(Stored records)
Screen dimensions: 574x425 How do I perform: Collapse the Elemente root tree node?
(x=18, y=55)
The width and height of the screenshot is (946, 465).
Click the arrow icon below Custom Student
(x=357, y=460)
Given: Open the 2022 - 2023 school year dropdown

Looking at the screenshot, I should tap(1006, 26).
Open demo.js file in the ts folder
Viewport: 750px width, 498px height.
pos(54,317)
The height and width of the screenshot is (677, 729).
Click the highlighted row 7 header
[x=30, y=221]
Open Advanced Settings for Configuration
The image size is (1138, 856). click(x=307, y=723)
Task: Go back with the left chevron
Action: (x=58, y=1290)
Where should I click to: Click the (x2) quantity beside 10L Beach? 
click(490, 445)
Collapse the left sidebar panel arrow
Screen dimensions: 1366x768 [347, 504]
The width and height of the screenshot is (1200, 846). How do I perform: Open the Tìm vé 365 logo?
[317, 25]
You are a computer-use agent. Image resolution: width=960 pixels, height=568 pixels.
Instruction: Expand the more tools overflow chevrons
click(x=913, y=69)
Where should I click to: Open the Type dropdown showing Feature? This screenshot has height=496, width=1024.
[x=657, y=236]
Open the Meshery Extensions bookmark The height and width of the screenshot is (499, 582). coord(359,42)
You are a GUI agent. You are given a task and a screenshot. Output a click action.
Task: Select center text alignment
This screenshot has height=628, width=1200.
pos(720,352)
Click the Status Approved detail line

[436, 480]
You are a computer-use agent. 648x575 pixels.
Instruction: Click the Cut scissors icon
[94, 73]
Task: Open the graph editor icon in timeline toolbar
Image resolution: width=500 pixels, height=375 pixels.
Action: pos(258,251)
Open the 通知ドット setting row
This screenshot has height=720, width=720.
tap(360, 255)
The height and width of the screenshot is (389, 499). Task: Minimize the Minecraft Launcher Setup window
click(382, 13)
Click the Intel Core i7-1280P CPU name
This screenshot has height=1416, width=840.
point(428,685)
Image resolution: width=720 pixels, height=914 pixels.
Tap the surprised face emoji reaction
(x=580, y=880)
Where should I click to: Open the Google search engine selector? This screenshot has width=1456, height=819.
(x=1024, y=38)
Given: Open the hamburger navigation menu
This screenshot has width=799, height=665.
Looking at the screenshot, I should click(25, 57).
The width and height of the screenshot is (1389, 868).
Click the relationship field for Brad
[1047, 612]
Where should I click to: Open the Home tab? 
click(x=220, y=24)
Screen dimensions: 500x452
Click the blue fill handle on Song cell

| PROMPT |
In the entries above, some lines hold the string "agent". Copy each of them.

| OUTPUT BELOW |
You are a computer-use agent. Image resolution: width=960 pixels, height=568 pixels.
You are a GUI agent. You are given a task and a screenshot. Output a click action.
You are a computer-use agent. 648x575 pixels.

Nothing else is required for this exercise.